A sharp drop in the prices of crude oil, wheat, palm oil, fertiliser and maize on the international market has offered respite to the Central Bank of Kenya (CBK) that the soaring inflation numbers could soon cool off.
For instance, the price of palm oil, which is used to produce cooking oil that is used to make almost all types of food, has dropped from Sh206,000 per tonne in May to Sh123,000 in August at current exchange rates.
Palm oil is also used to make soap. Fertiliser prices have also dropped significantly from Ksh114,000 per tonne in April to Sh90,000 per tonne in August due to a drop in oil prices which could help cut the cost of agricultural production.
Wheat prices are also down from Sh62,000 per tonne in May to Sh45,000 per tonne in August. Wheat is a key source of carbohydrates in Kenya alongside maize. Maize prices also dropped slightly on the international market.
“We hope that these will continue to go down, the general direction is the right one, we expect that the actions of other governments will help this trend to hold,” said Governor Patrick Njoroge.
At the same time, global freight transportation costs have fallen sharply from Sh1.4 million per 40-foot container in the last 12 months to Sh720,000 in August.
Crude oil prices have dropped from Sh14,000 per barrel in May to Sh10,000 per barrel in September although the removal of subsidies could see the prices remain unchanged in the local market.
It is on this basis that CBK has not revised the economic growth outlook of the country keeping it at 5.4 per cent.
High interest rates
The government, however, is faced with tight financing conditions with high-interest rates abroad and within coupled with high domestic debt.
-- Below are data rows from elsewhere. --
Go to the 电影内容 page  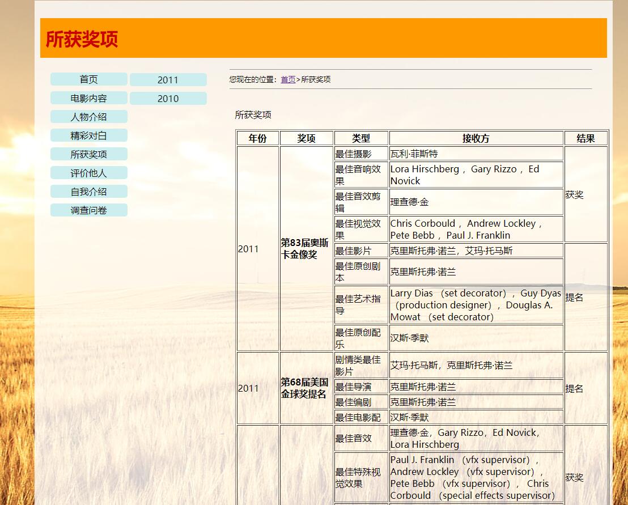(x=88, y=98)
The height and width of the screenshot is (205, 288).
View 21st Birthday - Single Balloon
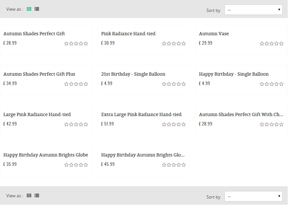click(x=133, y=74)
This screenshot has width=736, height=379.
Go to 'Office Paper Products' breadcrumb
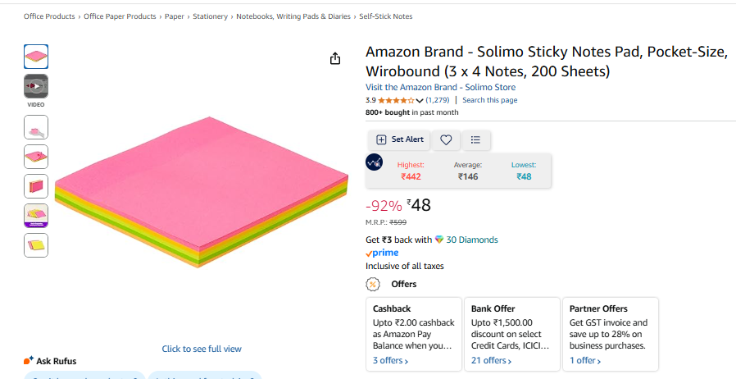pyautogui.click(x=120, y=16)
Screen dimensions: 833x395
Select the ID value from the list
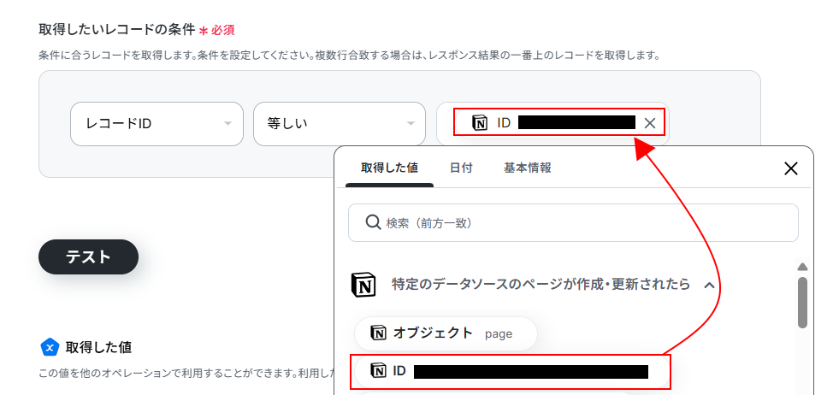[x=510, y=371]
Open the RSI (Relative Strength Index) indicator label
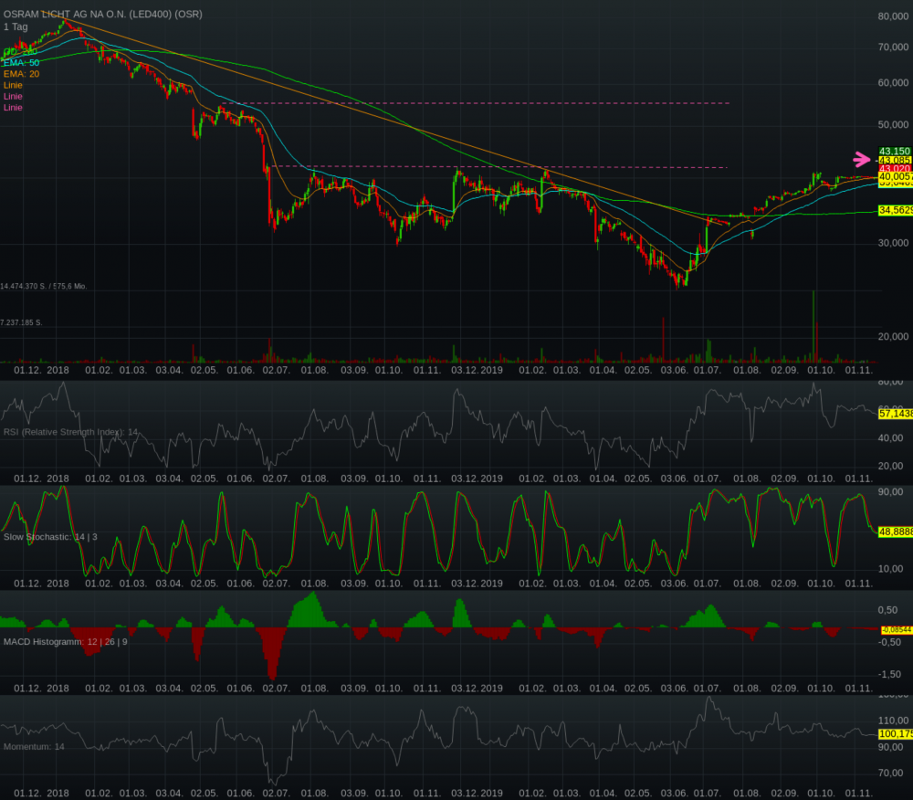 tap(70, 432)
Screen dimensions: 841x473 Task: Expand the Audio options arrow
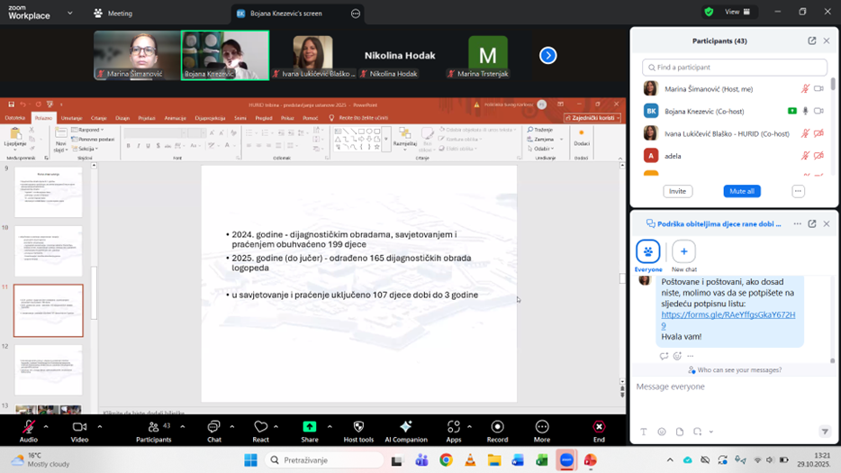pos(50,427)

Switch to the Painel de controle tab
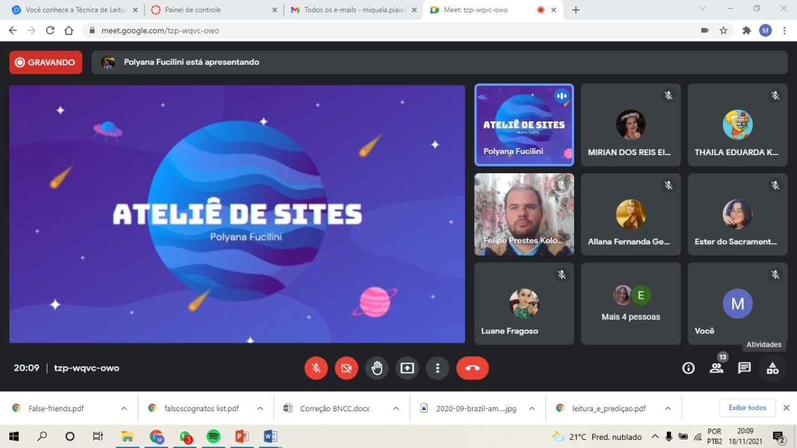(205, 10)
Kenya’s inflation increased for a sixth consecutive month in August as the cost of imported commodities increased due to a weaker shilling and ongoing pricing pressures from a protracted drought.
Another factor which may spoil the party for consumers hoping to reap the benefit of reducing global commodity prices is the recent adjustment of excise tax on various commodities. The excise tax adjustment is in line with the 2015 finance law that gives the tax agency powers to revise duty upwards in line with official inflation records.
Despite the court sparing motorists a fresh round of fuel price hikes, by exempting fuel from the inflation tax over 30 excisable products are still set to milk Kenyans dry. Among the products set for the new taxes is bottled water which will go up to Sh7.02 from Sh6.6 per litre while juice sellers will have to part with Sh14.14 for every 12 litres up from Sh13.3.
On the other hand, the tax for every two beer bottles or a litre will increase from Sh134 to Sh142.4 whereas filtered cigarettes will be Sh4.06 up from Sh3.82.